L’infarctus guette les buveurs de sodas

14 Mai 2012

La consommation importante de boissons sucrées augmenterait de 20 % le risque d’infarctus du myocarde.

infarctus myocarde

Les maladies cardiovasculaires constituent la première cause de décès dans le monde. Parmi elles, les maladies coronariennes (angine de poitrine ou infarctus du myocarde), résultent du blocage d’une artère coronaire, empêchant le sang de parvenir au cœur. Le manque d’activité physique, le tabac, l’alcool ou une alimentation déséquilibrée sont des facteurs de risque de maladies cardiovasculaires fréquemment cités. Qu’en est-il des boissons sucrées (par exemple, les sodas) ?

Des chercheurs ont réalisé une étude portant sur 42.883 hommes sans antécédents d’infarctus. Le suivi a duré vingt-deux ans. Les données relatives à la consommation de boissons sucrées (une boisson = 350 ml) et de boissons light ont été recueillies pour chaque participant.

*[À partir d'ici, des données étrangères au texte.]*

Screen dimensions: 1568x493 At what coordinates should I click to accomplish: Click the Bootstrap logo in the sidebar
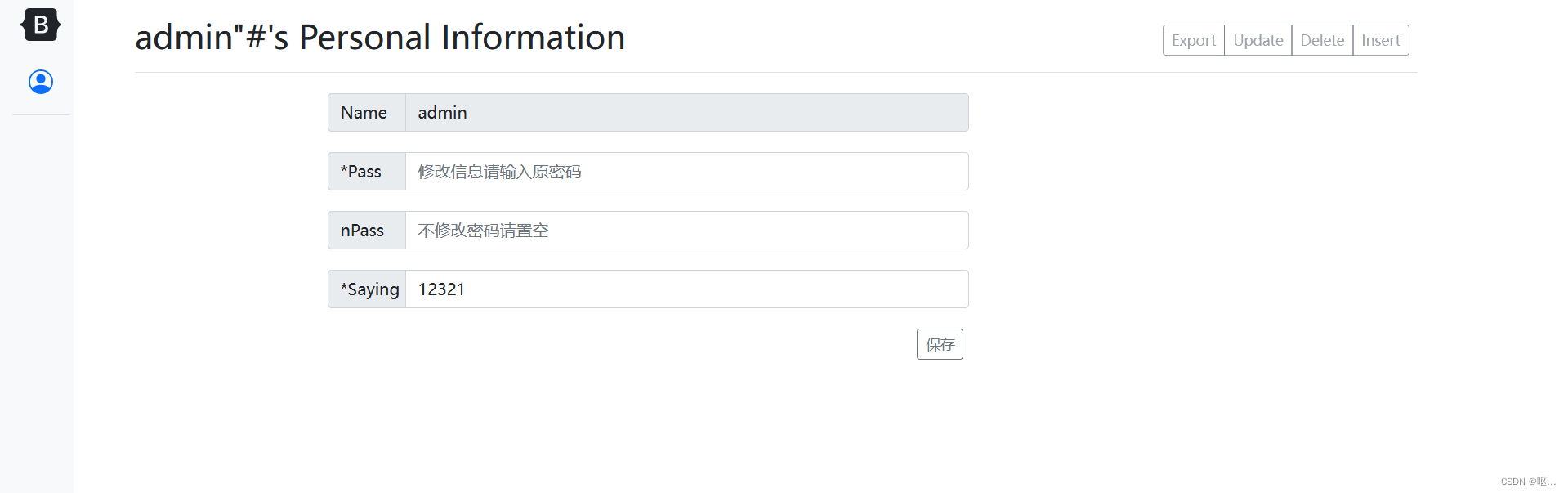pos(39,25)
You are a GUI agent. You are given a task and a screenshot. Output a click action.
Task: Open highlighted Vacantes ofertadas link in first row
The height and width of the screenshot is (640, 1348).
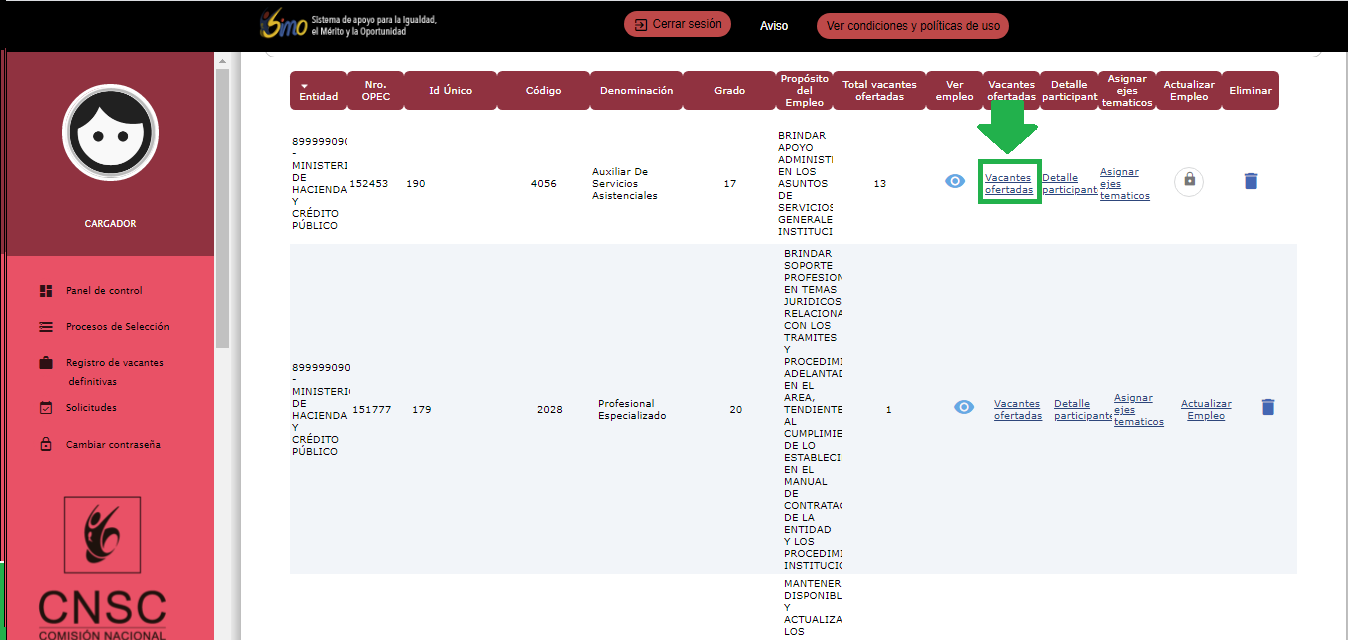tap(1009, 184)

Au terme de l’étude, 3.683 infarctus ont été enregistrés. Selon les résultats, les participants consommant plus de 4,5 boissons sucrées par semaine auraient un risque accru (de 20 %) de maladies coronariennes. De plus, une consommation élevée de boissons sucrées est associée à une augmentation de certains marqueurs sanguins, comme les triglycérides (lipides). En revanche, les résultats de cette étude ne montrent pas de relation entre la consommation de boissons light et le risque d'infarctus.

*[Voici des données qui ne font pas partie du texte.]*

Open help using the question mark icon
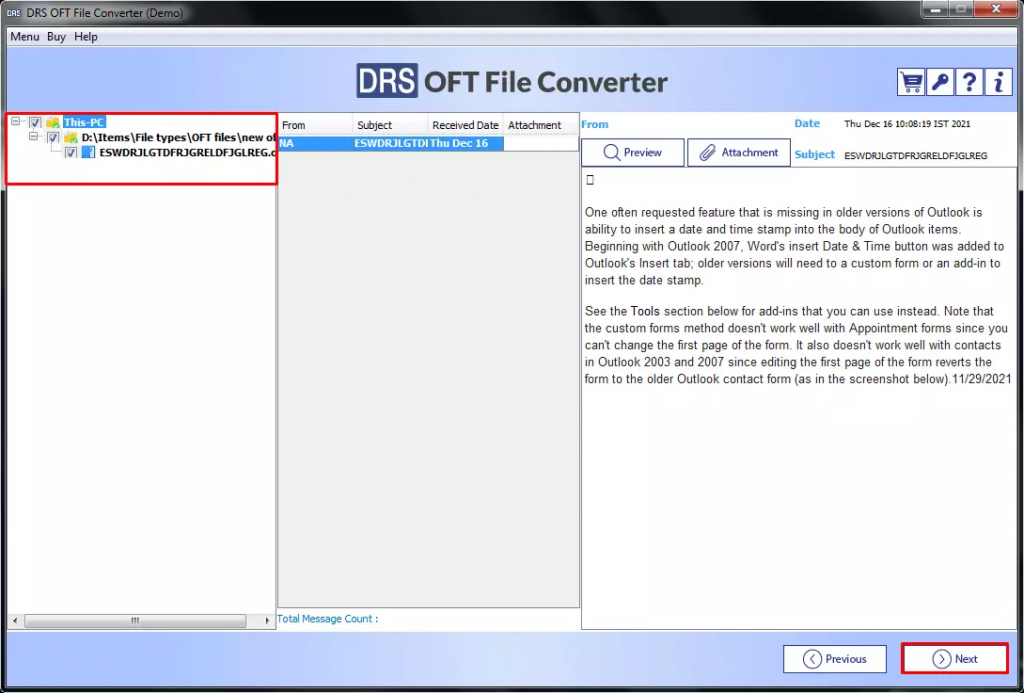This screenshot has width=1024, height=693. [x=968, y=81]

Les boissons sucrées, déjà accusées de favoriser l’obésité ou le diabète de type 2, semblent donc également néfastes pour le cœur et les artères. Une raison de plus pour limiter leur consommation.

 

Source : de Koning L et al : Sweetened beverage consumption, incident coronary heart disease and biomarkers of risk in men. Circulation, 2012.